The exhibition presents two bodies of works, West of Eden (2017) and Paper Town (2018). Both series investigate notions of paradise, fiction, trickery, and perception. Edge of Eden teeters at the ever-so-fleeting margin between artifice and reality.

West of Eden is a series of large-scale paintings that place elements of other, historical figurative paintings within the industrial architecture of Dia Beacon, a landmark of Minimalist art. Grasmann has strategically placed the figures, such as Melchior d'Hondecoeter’s birds and Vincent Van Gogh's sunflowers, inside the converted factory building, next to sculptures by Dan Flavin and Bruce Nauman. By doing so, the artist has decontextualized the work, creating a sense of whimsy and fantasy amidst the highly classified space of the museum and academic art historical cannon.
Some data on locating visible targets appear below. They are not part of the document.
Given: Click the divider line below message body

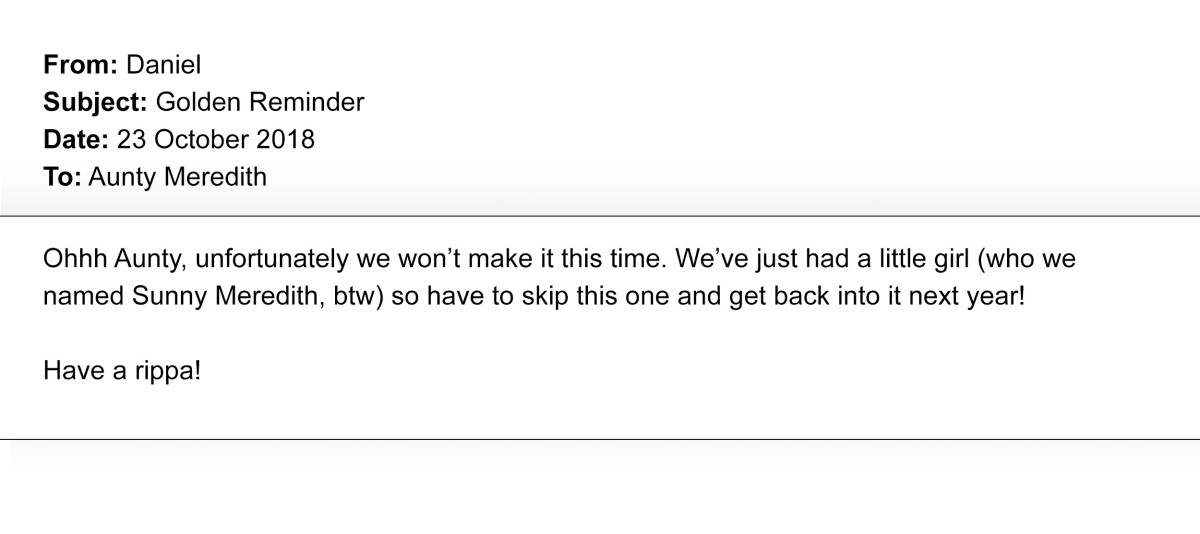Looking at the screenshot, I should click(600, 439).
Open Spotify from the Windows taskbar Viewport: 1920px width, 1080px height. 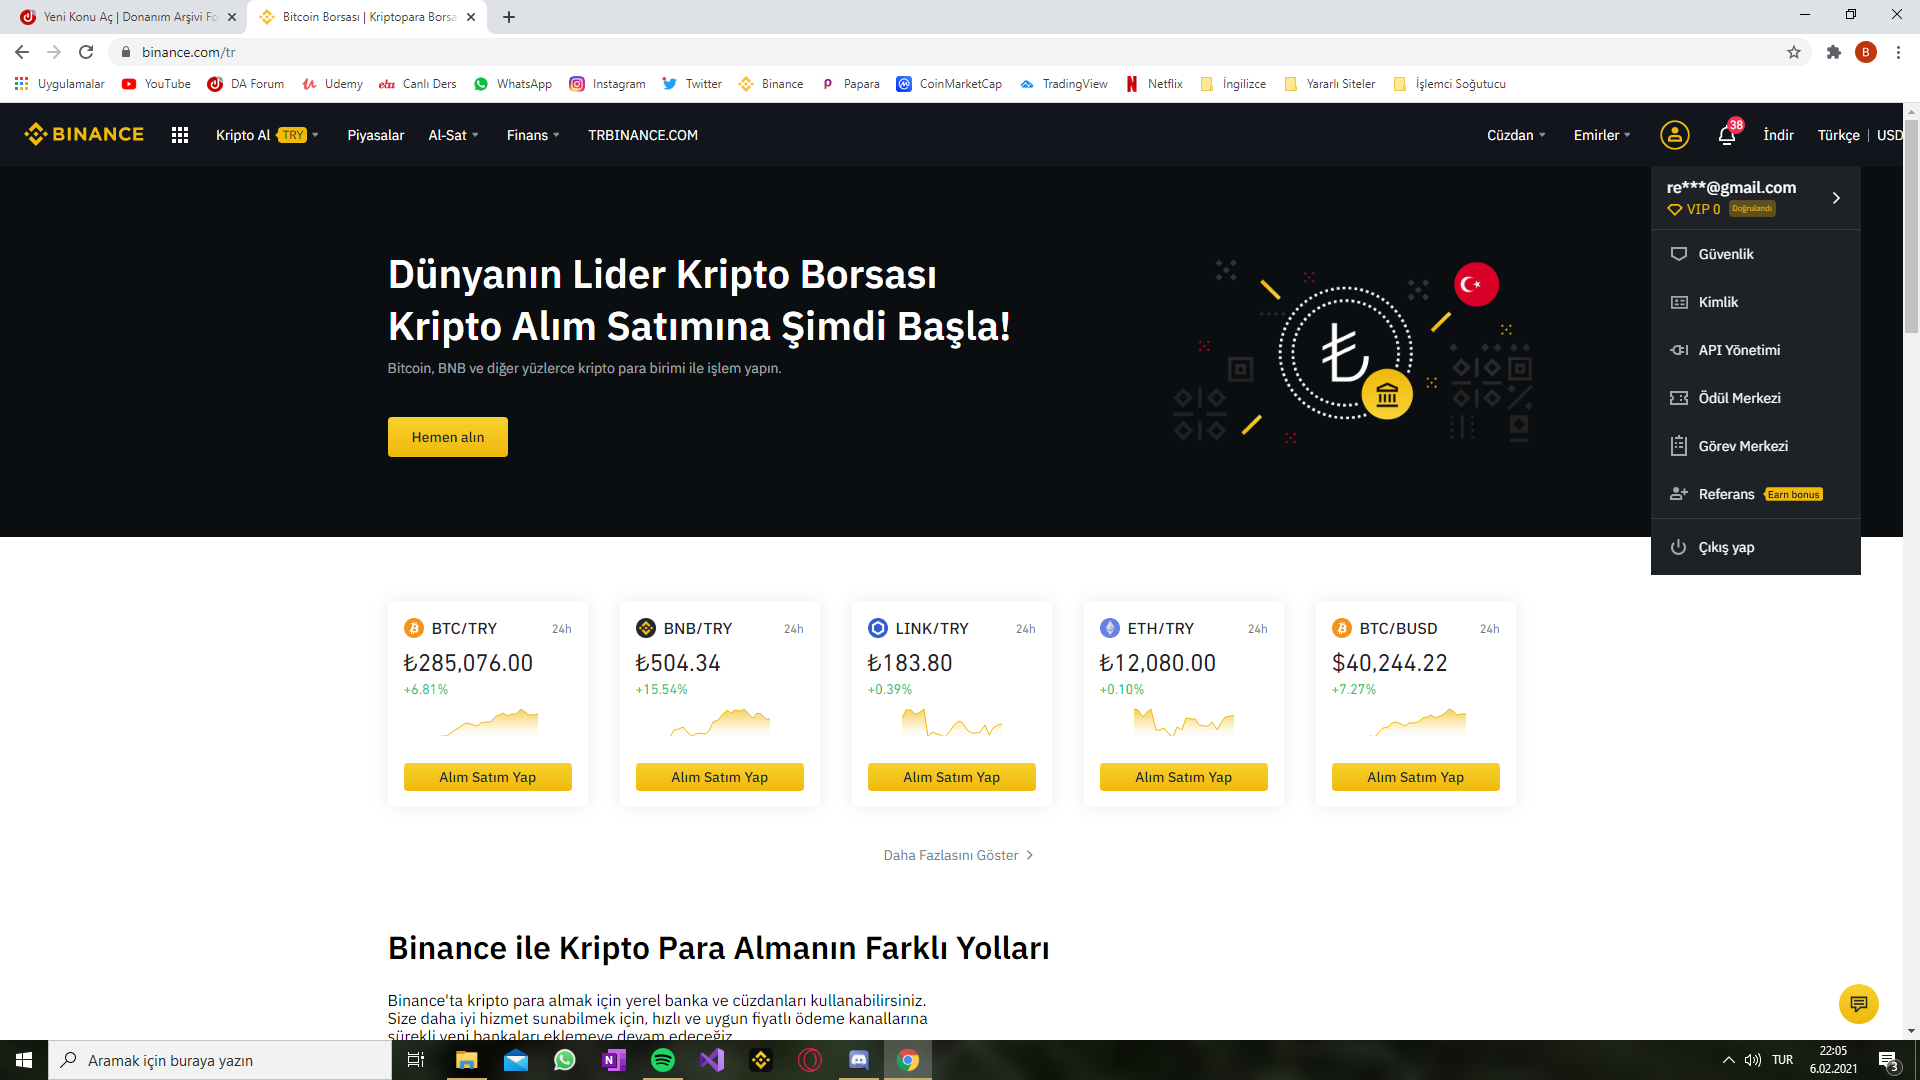pyautogui.click(x=663, y=1060)
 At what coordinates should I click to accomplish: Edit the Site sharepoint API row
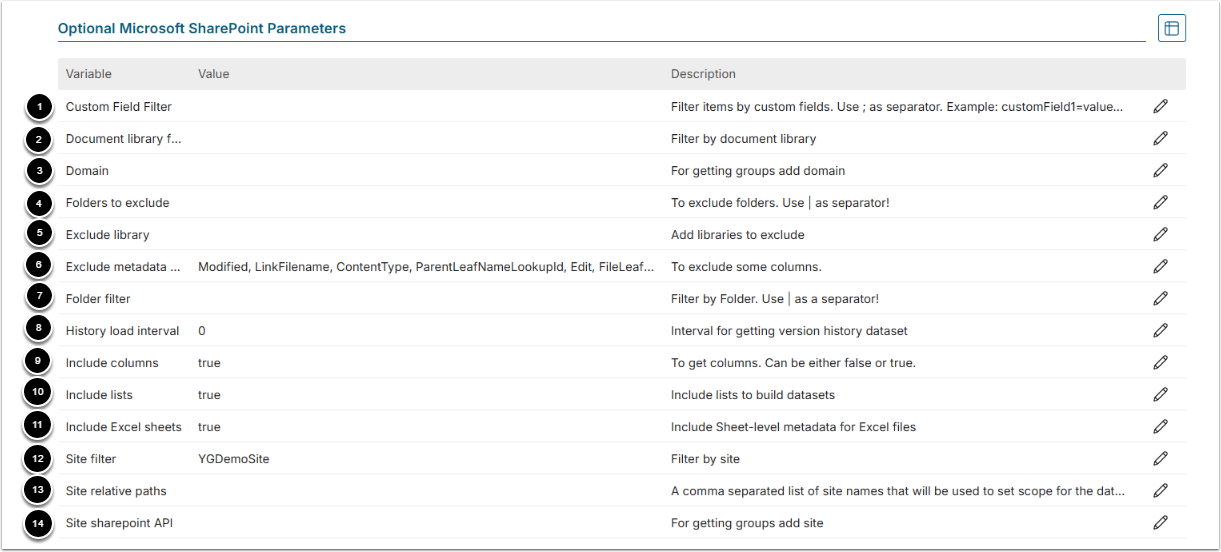coord(1160,522)
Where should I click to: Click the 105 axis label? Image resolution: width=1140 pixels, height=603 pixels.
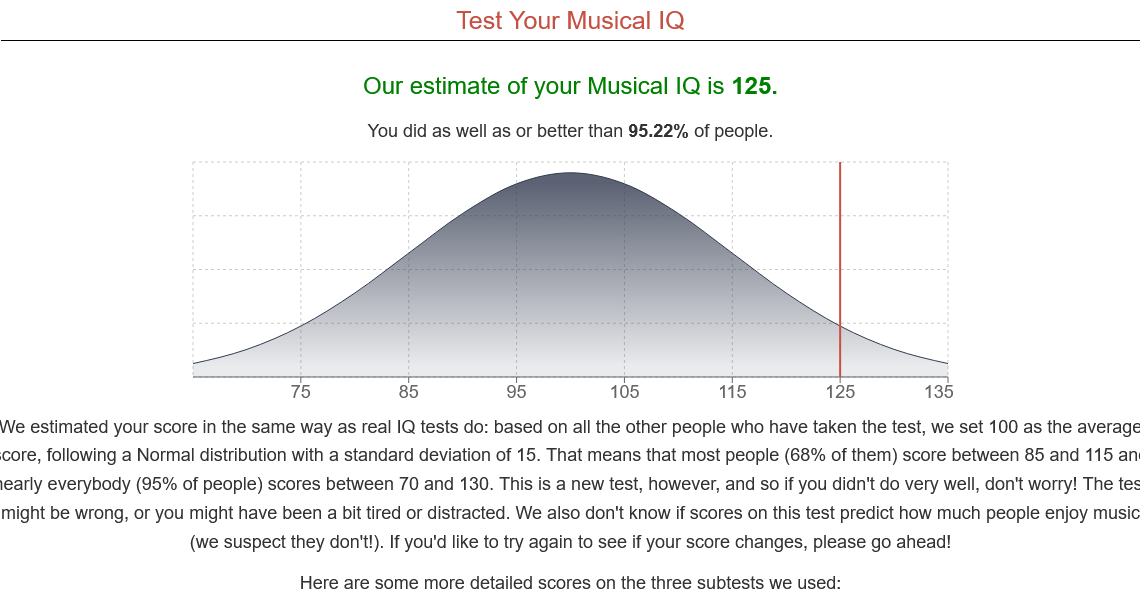(625, 392)
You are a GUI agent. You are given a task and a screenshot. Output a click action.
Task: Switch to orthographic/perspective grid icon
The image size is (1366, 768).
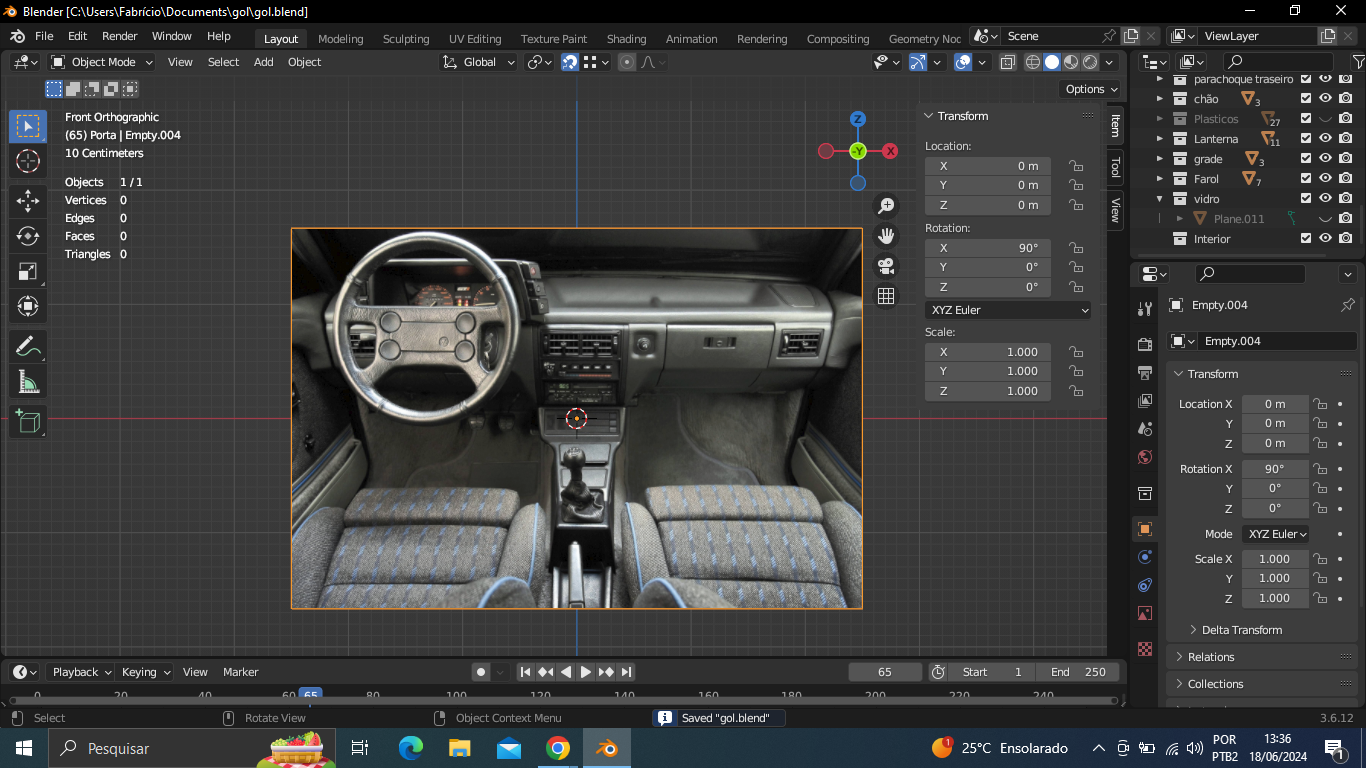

Paper Town creates subtle spectacle between place and longing. The 40 small-scale oils on paper depict the facades of Agloe, NY, a town that began as a “copyright trap” – a deliberate typo by mapmakers to catch illegal copying. In Grasmann’s paintings, devoid of people and depth, the houses are engulfed in alien flora, underscoring both the town’s fictitious status and appearances of reality through the her perspective.

The vegetation that haunts Paper Town is also glimpsed through the Dia’s iconic glass tiles in West of Eden, creating a sort of horizon line between the two series. The works in the exhibition comprise a geographically definitive, yet eerily out-of-place playground alluding to the edge of something, another reality. By harnessing that conceptual landscape, Grasmann creates her own minimalist visual language - figuration that shuns any sense of narrative. What is left is a representation of fiction, as truth.